Cancellations and Refunds
Refunds will be made for cancellations received at the School office in writing at least 10 days before the seminar date and are subject to a non-refundable administrative fee of $50.
Who should attend?
The workshop is intended for psychologists, psychiatrists, social workers, psychiatric nurses, licensed professional counselors, marriage and family therapists, physicians, medical students, and other graduate students.
The Washington School of Psychiatry is approved by the American Psychological Association to sponsor continuing education for psychologists. The Washington School of Psychiatry maintains responsibility for this program and its content.
The School is approved by the Social Work Board of the State of Maryland as a provider of continuing education for social workers in DC, MD, VA and WV.

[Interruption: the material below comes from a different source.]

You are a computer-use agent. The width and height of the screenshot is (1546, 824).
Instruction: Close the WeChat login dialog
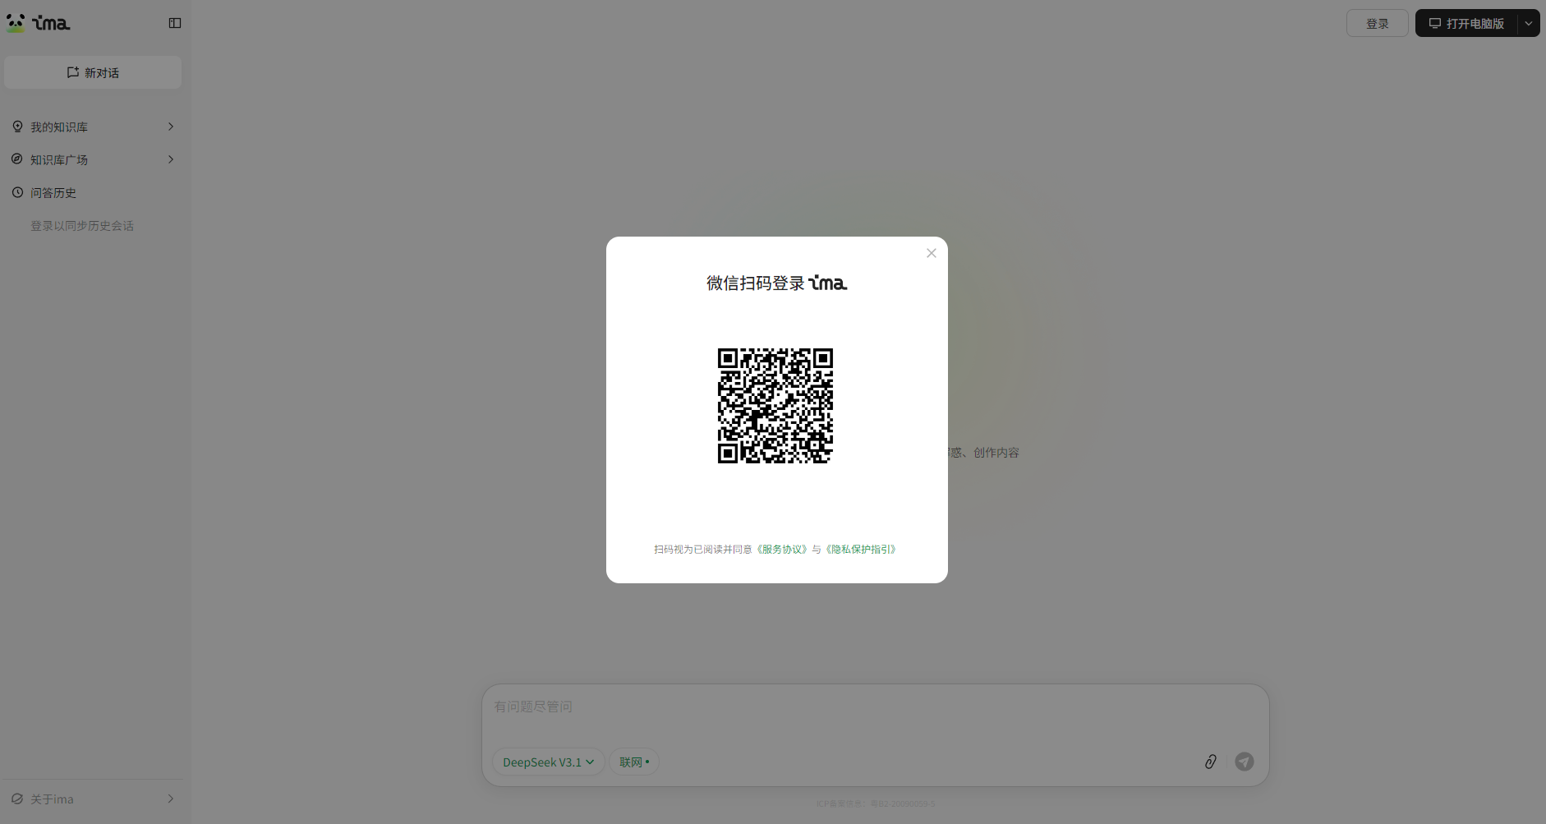click(x=931, y=253)
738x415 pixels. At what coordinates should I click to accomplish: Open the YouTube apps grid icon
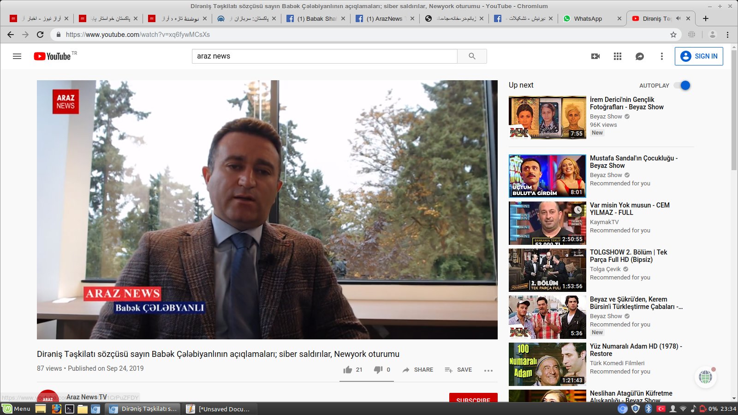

The Washington School of Psychiatry has been approved by NBCC as an Approved Continuing Education Provider, ACEP No. 6388. Programs that do not qualify for NBCC credit are clearly identified. The Washington School of Psychiatry is solely responsible for all aspects of the program.
The School is accredited by MedChi, The Maryland State Medical Society to provide continuing medical education for physicians.
The School designates each session for a maximum of 5.5_ AMA PRA Category I Credit(s)™. Physicians should claim only the credit commensurate with the extent of their participation in the activity.
Disclosure of Commercial Support and the Unlabeled use of a commercial product. No member of the planning committee and no member of the faculty for this event have a financial interest or other relationship with any commercial product.